▶ [EXERCISE BRIEF] Count how many lines in the material below contain the string "link", with case counting. Reply with the number only.

## Start

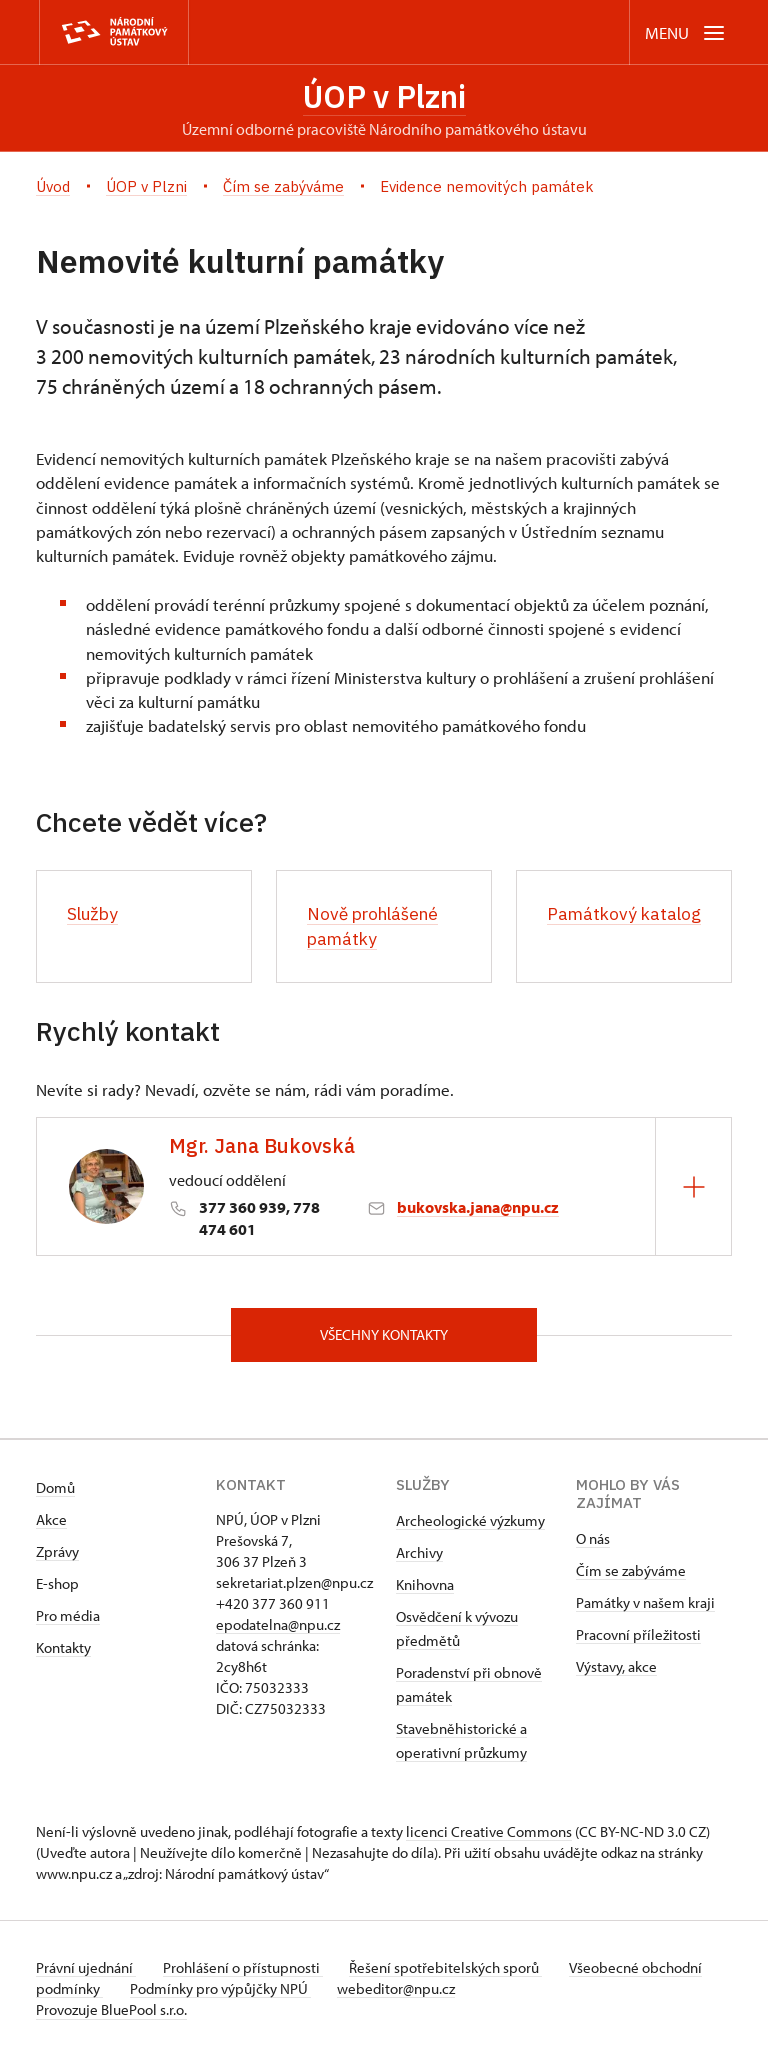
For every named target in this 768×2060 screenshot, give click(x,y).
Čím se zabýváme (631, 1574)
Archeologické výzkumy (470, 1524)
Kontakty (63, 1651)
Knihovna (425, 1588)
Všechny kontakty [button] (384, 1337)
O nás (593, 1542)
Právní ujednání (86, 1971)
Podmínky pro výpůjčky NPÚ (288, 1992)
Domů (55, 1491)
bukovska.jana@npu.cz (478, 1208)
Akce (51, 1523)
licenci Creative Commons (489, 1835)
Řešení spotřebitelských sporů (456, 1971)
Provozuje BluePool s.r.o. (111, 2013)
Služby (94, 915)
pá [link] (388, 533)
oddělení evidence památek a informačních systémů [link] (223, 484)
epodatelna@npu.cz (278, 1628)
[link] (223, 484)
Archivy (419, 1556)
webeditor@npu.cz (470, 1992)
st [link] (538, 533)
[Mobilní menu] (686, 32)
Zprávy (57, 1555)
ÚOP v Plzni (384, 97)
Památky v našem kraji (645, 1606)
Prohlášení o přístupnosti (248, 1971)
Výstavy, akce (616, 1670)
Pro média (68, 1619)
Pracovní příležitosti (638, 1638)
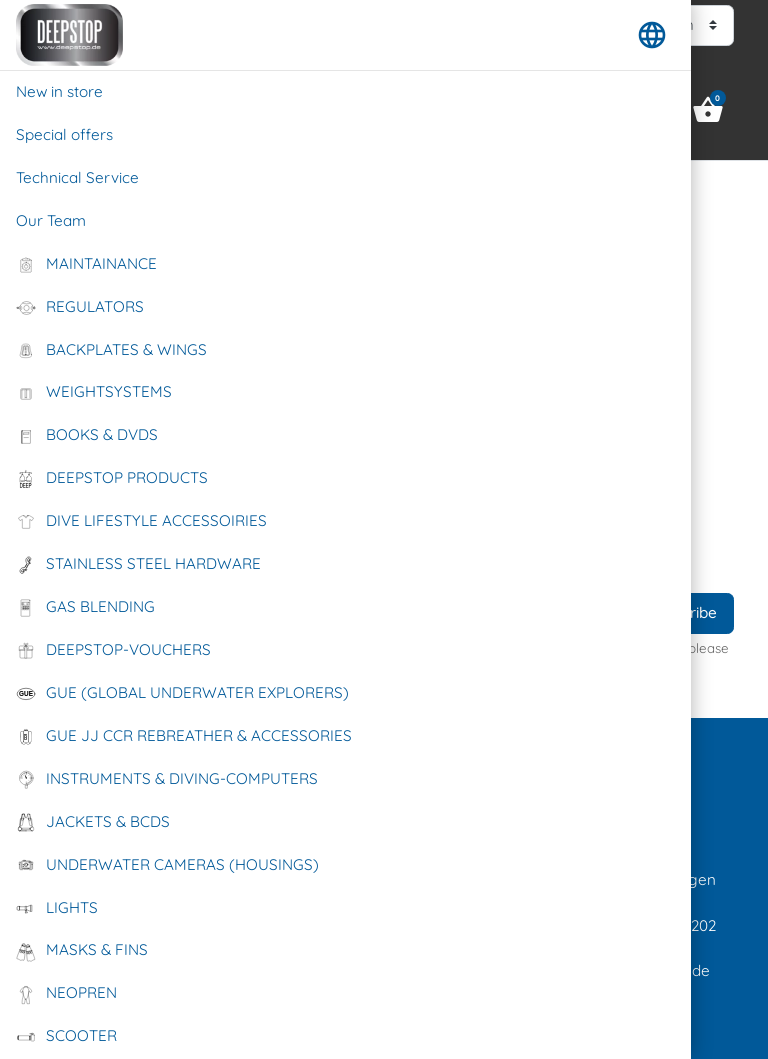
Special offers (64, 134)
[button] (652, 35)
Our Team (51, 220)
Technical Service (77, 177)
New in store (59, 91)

## End

▶ [THE OUTPUT] 4